The Sherrills came up with the idea for The Hiding Place while doing research for another book of theirs called God's Smuggler. At the time, ten Boom was already in her mid-70s. As one of van der Bijl's favorite traveling companions, ten Boom is referenced often in his recollections. In the preface to the book, the Sherrills recount:

...his [Brother Andrew's] fascinating stories about her in Vietnam, where she had earned that most honorable title "Double-old Grandmother" - and in a dozen other Communist countries - came to mind so often that we finally had to hold up her hands to stop his flow of reminiscence. "We could never fit her into the book," we said. "She sounds like a book in herself." It's the sort of thing you say, not meaning anything.

The title refers to both the literal hiding place where the ten Boom family hid Jews from the Nazis, and also to the Scriptural message found in Psalm 119:114: "Thou art my hiding place and my shield..."

== Plot ==
The book begins with the Ten Boom family celebrating the 100th anniversary of the family business; they sell and repair watches under the family's elderly father, Casper ten Boom. The business takes up the ground floor of the family home, known as the Béjé. Casper lives with his two unmarried daughters; Corrie, the narrator and a watchmaker herself, and Betsie, who takes care of the house. It seems as if everyone in the Dutch town of Haarlem has shown up to the party, including Corrie's sister Nollie, her brother Willem, and her nephews Peter and Kik. Willem, a minister in the Dutch Reformed Church, brings a Jewish man, who has just escaped from Germany. The man's beard has been burned off by some thugs, a grim reminder of what was happening just to the east of the Netherlands.

In the next few chapters, Corrie talks about her childhood, her infirm, but glad-hearted mother, and the three aunts who once lived in the Béjé. Additionally, she talks about the only man she ever loved: a young man named Karel, who ultimately married a woman from a rich family.

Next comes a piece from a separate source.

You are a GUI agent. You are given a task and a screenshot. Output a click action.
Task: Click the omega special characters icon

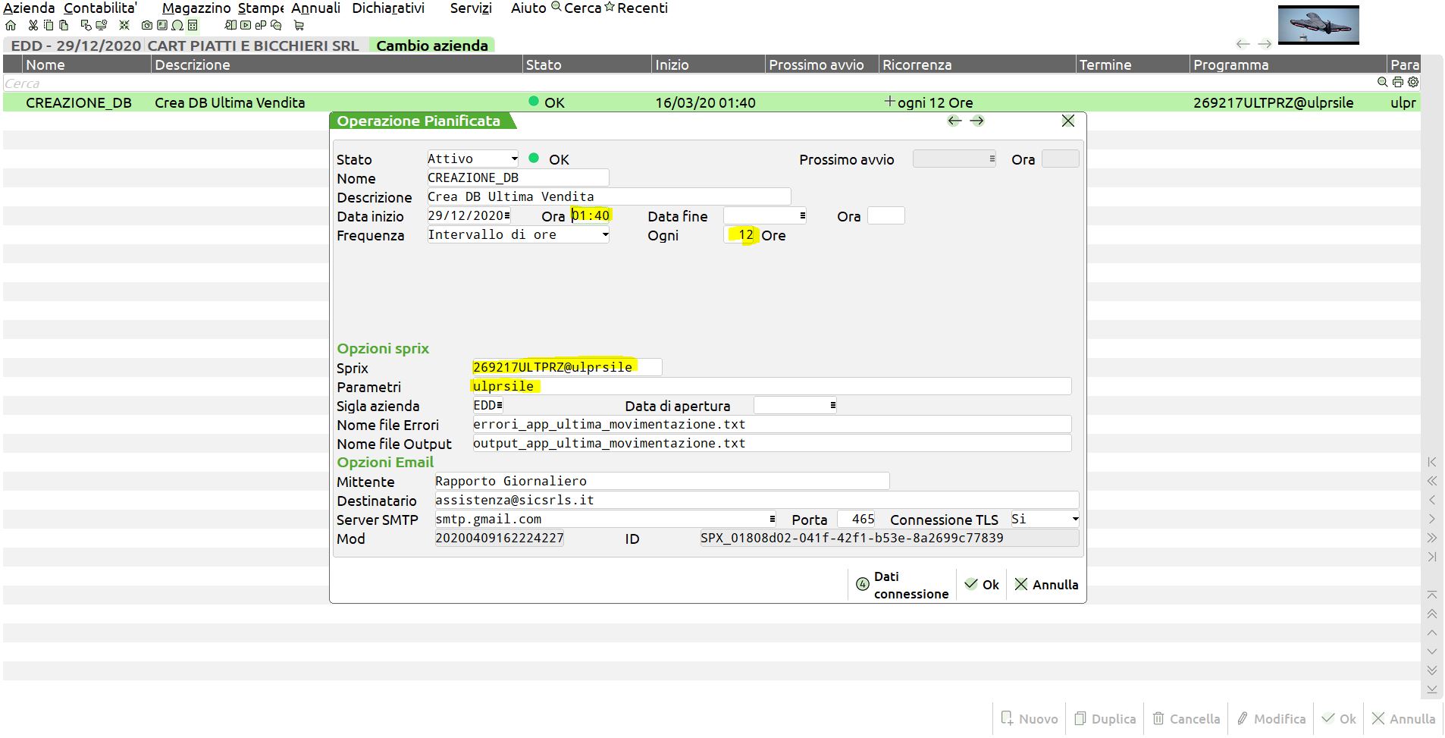[177, 25]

Eventually, both Nollie and Willem marry. And after the deaths of Corrie's mother and aunts, Casper, Corrie and Betsie, settle down into a pleasant domestic life. Later, in 1940, the Nazis invade the Netherlands.

Having strong morals based on Christian beliefs, the family feels obligated to help the Jews in every way possible. The Béjé soon becomes the centre of a major anti-Nazi operation. Corrie, who had grown to think of herself as a middle-aged spinster, becomes entangled in black market operations, uses stolen ration cards, and eventually hides Jews in her own home.

Corrie suffers a moral crisis over the lying, theft, forgery, and bribery that are necessary to keep the Jews that her family is hiding. Moreover, it is unlikely that her family will get away with helping Jews for long, as they have nowhere to hide them. The Dutch underground arranges for a secret room to be built in the Béjé so that the Jews will have a place to hide during an inevitable raid.

It is a constant struggle for Corrie to keep the Jews safe; she sacrifices her own safety and her personal room to give constant safety to the Jews. Rolf, a friend who is a police officer, trains her to be able to think clearly any time when the Nazis invade her home and start to question her.

When a man asks Corrie to help his wife who had been arrested, Corrie agrees, but with reservation. As it turns out, the man was a spy and the watch shop is raided. The entire family is arrested, along with the shop employees, but the Jews manage to stay hidden in the secret room.

Casper is now in his mid-80s, and a Nazi official offers to let him go if he agrees to cause no more trouble. Casper does not agree and states that if he is set free, he will return home and help the first person who asks him for it. For this, Casper is shipped off to prison. It is later learned that he died ten days later.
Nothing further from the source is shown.